For decades, scientists have studied the Permian-Triassic boundary at Meishan in Zhejiang Province, South China, which serves as the international reference for the boundary. But this “condensed section” – a lot of time represented by a small thickness of sediments – makes it difficult to discern if the extinctions were abrupt or gradual.
To deal with this problem, SHEN and colleagues from CAS, MIT, the National Museum of Natural History (Washington, D.C.) and the University of Calgary focused their attention on the Penglaitan section in South China’s Guangxi Autonomous Region.
The Penglaitan sediments were deposited in shallow, tropical waters where sediments accumulated more than 100 times faster than in the Meishan beds, making the Penglaitan sediment much thicker than Meishan for a comparable period of time. In other words, only a few centimeters of rock at Meishan are equivalent to meters of sediment in Penglaitan. The expanded section at Penglaitan allowed the scientists to study the events at the Permian-Triassic boundary at a much higher temporal resolution.
In addition to the higher sedimentation rates, the Penglaitan section has better geochronologic and stratigraphic controls, and rich palaeontological data, enabling examination of the fine structure of the extinction and coeval environmental perturbations.
SHEN and his colleagues documented a rich Late Permian biota at Penglaitan, with at least 10 major marine fossil groups, including brachiopods, ammonoids, sponges, corals, conodonts, foraminifera, bryozoans, bivalves, and trilobites.
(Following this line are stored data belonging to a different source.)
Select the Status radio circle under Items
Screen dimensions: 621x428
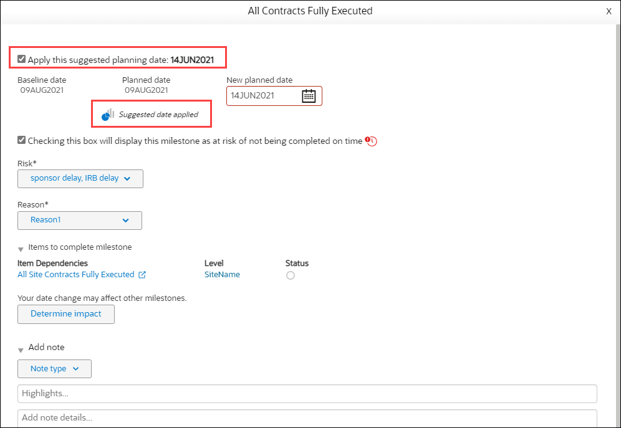[x=290, y=275]
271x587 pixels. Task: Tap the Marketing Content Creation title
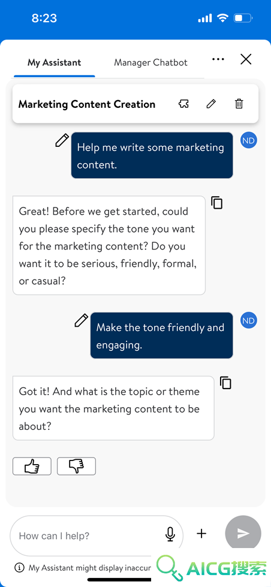[87, 104]
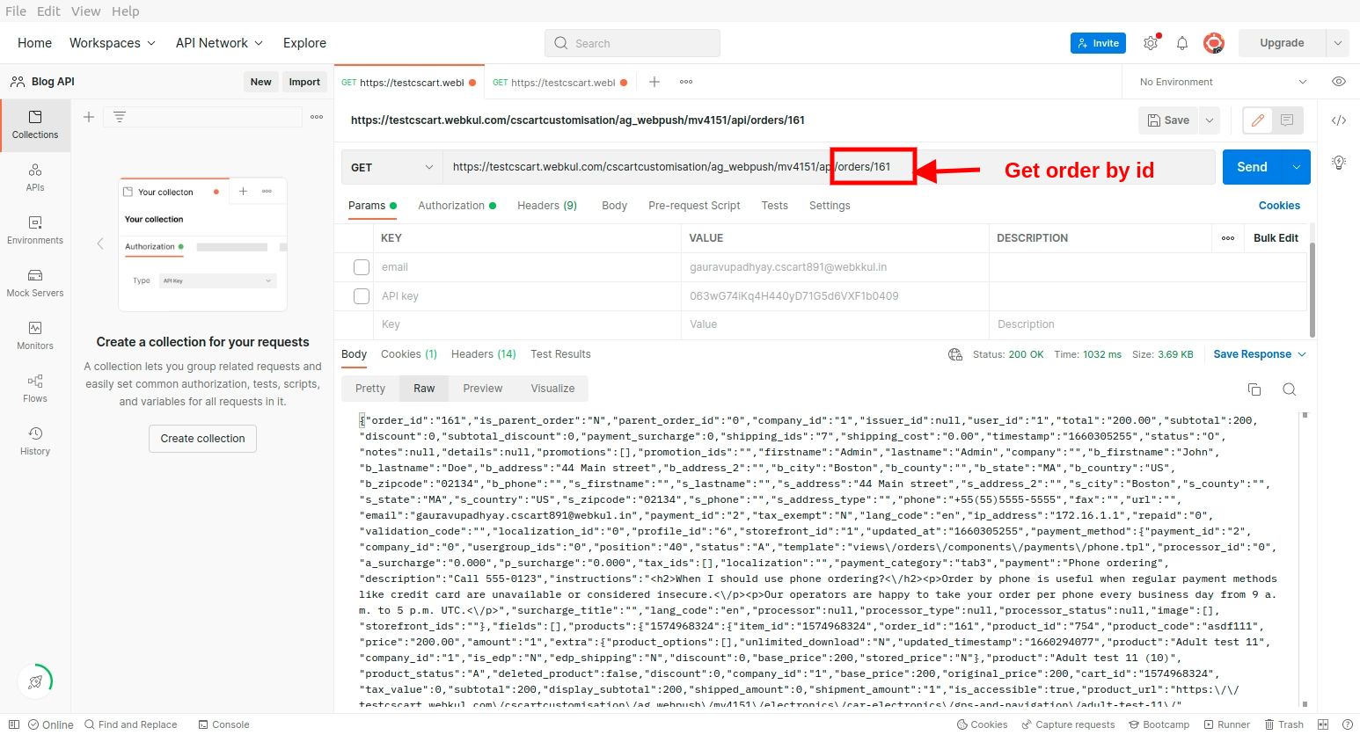Image resolution: width=1360 pixels, height=735 pixels.
Task: Switch to the Headers (9) tab
Action: click(x=546, y=205)

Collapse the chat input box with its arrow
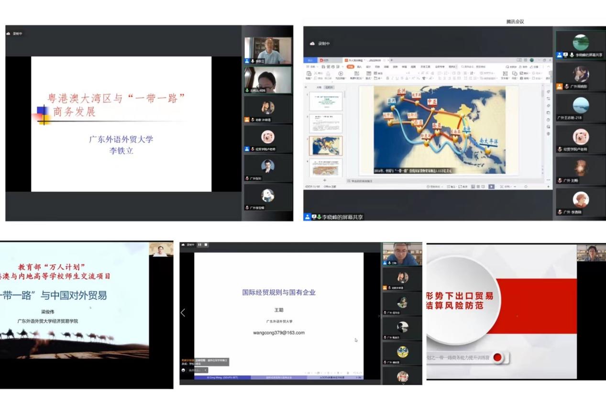(x=206, y=370)
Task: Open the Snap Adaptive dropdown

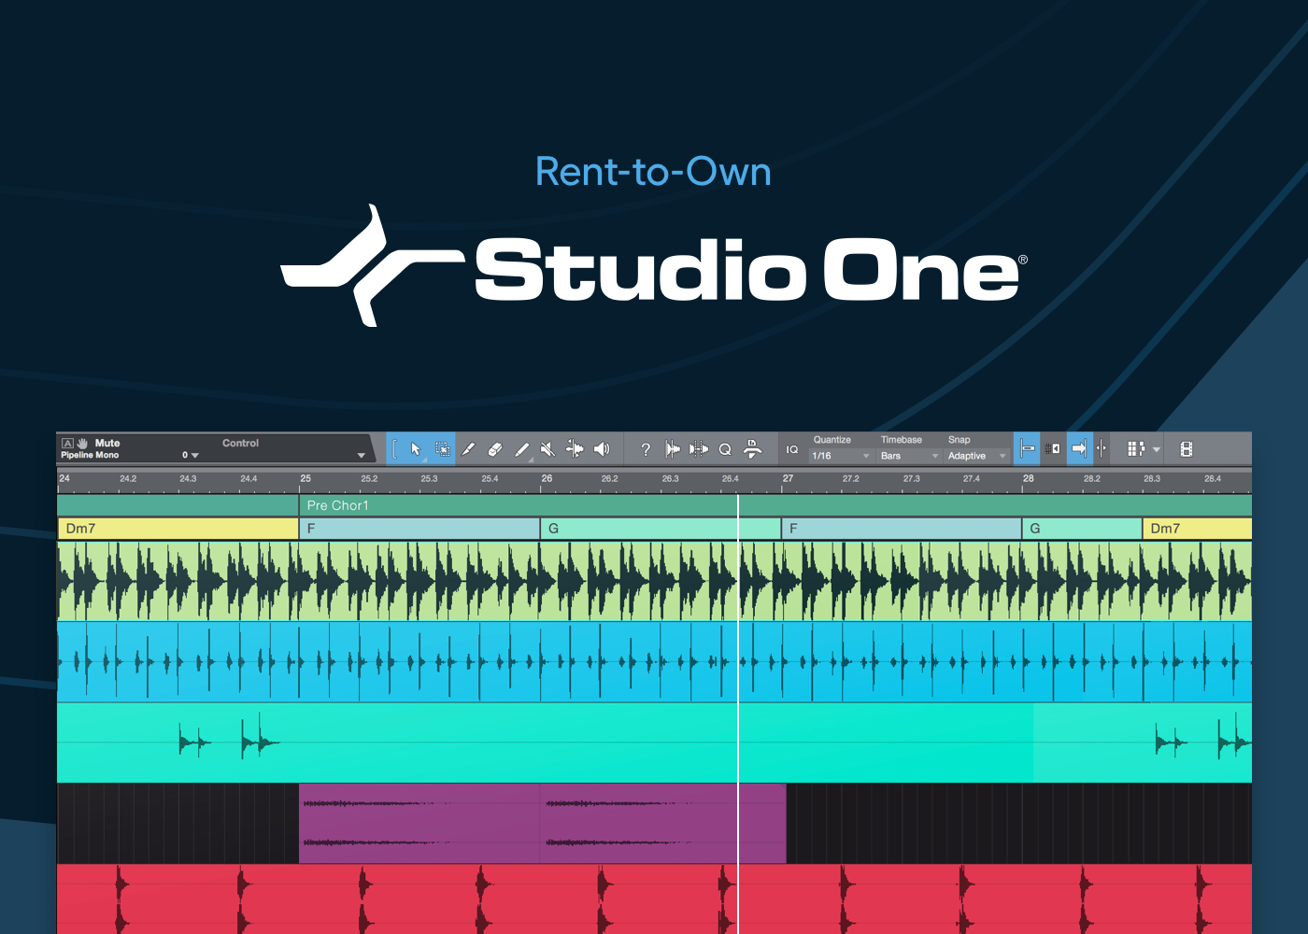Action: click(976, 456)
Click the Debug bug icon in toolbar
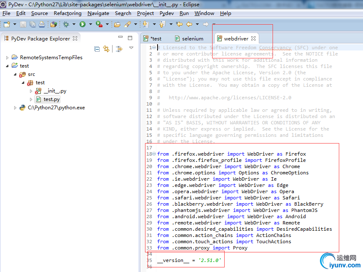 pyautogui.click(x=66, y=24)
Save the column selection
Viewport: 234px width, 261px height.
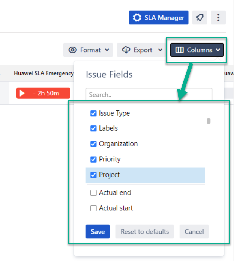coord(98,232)
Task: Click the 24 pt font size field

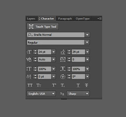Action: click(x=45, y=52)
Twenty-nine of the 66 Permian species identified in the section disappeared within or at the top of a single bed of volcanic ash-rich sandstone (Bed 141). Moreover, there is no “survival interval” of Permian taxa extending into the Early Triassic. This highly diverse marine ecosystem suddenly disappeared during the time of deposition of Bed 141.
The radiometric ages of the Siberian Traps volcanism match the radiometric dates recovered from the volcanic ash beds preserved at Penglaitan and Meishan. The overlap in dates suggests that the environmental effects of volcanic gases like carbon dioxide, methane and sulfur dioxide could have been deadly. A lethal greenhouse warming, oceans depleted of dissolved oxygen, acid rain, and atmospheric pollution by heavy metals would have made life difficult.
Previously, scientists working on the problem were not even sure whether there was one pulse or two pulses of extinction at the Permian-Triassic boundary, or whether some Permian species actually survived into the earliest Triassic beds. These problems could not be resolved in condensed sections like Meishan. In contrast, the Permian deposits at Penglaitan contain more than 50 volcanic ash layers and volcanic ash-rich sandstone beds, possibly produced by pyroclastic flows from the nearby volcanic arc eruption centers in South China, thus presenting a clearer picture of the extinction period. The abrupt change in deposition from the uppermost Permian limestones and ash-rich sandstones to black shale with centimeter-scale limestone interbeds in the lowermost Triassic clearly represents a major shift in the oceanic environment.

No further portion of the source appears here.